■ Task instructions
1. Answer these questions using the migration bug thread below:
(a) Which oVirt version was used for the test in the first message?
(b) According to Comment 6, what is the reason the libvirtd.log files are missing?
(c) Which NUMA node does the error message say is out of range?
2. Return the passage of the migration bug thread below starting at "Comment 6 Ori" and ending at "from comment #3)", copied word for word.

■ Text extract

━━━━━━━━━━━━━━━━

Just tried with last oVirt 3.5.0 RC, which is good enough because I'm not aware of any relevant difference in that area. Added a new RHEL7 host to an existing 6.5 cluster, succesfully did 7->6.6 migration. Does this really reproduce all the times when migrating?

Comment 6 Ori Gofen 2014-10-01 08:48:39 UTC

Created attachment 942969 [details]
vdsm+engine+qemu+messages logs

(In reply to Omer Frenkel from comment #3)
> still waiting for libvirt logs

libvirtd.log are out of the system due to BZ #1141763 (which is from some reason closed with NOTABUG,left a comment)

attaching all other relevant logs.

reproduced on vt4: 11:10:55.

Comment 7 Francesco Romani 2014-10-01 09:00:32 UTC

(In reply to Ori from comment #6)

> reproduced on vt4: 11:10:55.

Indeed migration still fails but with new and different error:

Oct  1 11:10:57 camel-vdsc journal: Group record for user '107' was not found: No such file or directory
Oct  1 11:10:57 camel-vdsc journal: Child quit during startup handshake: Input/output error
Oct  1 11:10:57 camel-vdsc journal: internal error: Process exited prior to exec: libvirt:  error : internal error: NUMA node 1 is out of range

Oct  1 11:10:57 camel-vdsc journal: vdsm vm.Vm ERROR vmId=`de46ea45-e62c-4144-8a66-b4ad435aee00`::Failed to start a migration destination vm
Traceback (most recent call last):
  File "/usr/share/vdsm/virt/vm.py", line 2293, in _startUnderlyingVm
    self._completeIncomingMigration()
  File "/usr/share/vdsm/virt/vm.py", line 4000, in _completeIncomingMigration
    self._incomingMigrationFinished.isSet(), usedTimeout)
  File "/usr/share/vdsm/virt/vm.py", line 4053, in _attachLibvirtDomainAfterMigration
    raise MigrationError(e.get_error_message())
MigrationError: Domain not found: no domain with matching uuid 'de46ea45-e62c-4144-8a66-b4ad435aee00'

Comment 8 Ori Gofen 2014-10-01 09:29:01 UTC

wow,Francesco Romani, you are right,that's so weird

Comment 9 Francesco Romani 2014-10-03 09:29:28 UTC

(In reply to Francesco Romani from comment #7)

━━━━━━━━━━━━━━━━

■ Data segment
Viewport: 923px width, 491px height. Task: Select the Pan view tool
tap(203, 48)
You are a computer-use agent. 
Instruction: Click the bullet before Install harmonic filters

━━━━━━━━━━━━━━━━

■ Outputs
1.
(a) oVirt 3.5.0 RC
(b) The libvirtd.log files are out of the system due to BZ #1141763.
(c) NUMA node 1

2.
Comment 6 Ori Gofen 2014-10-01 08:48:39 UTC

Created attachment 942969 [details]
vdsm+engine+qemu+messages logs

(In reply to Omer Frenkel from comment #3)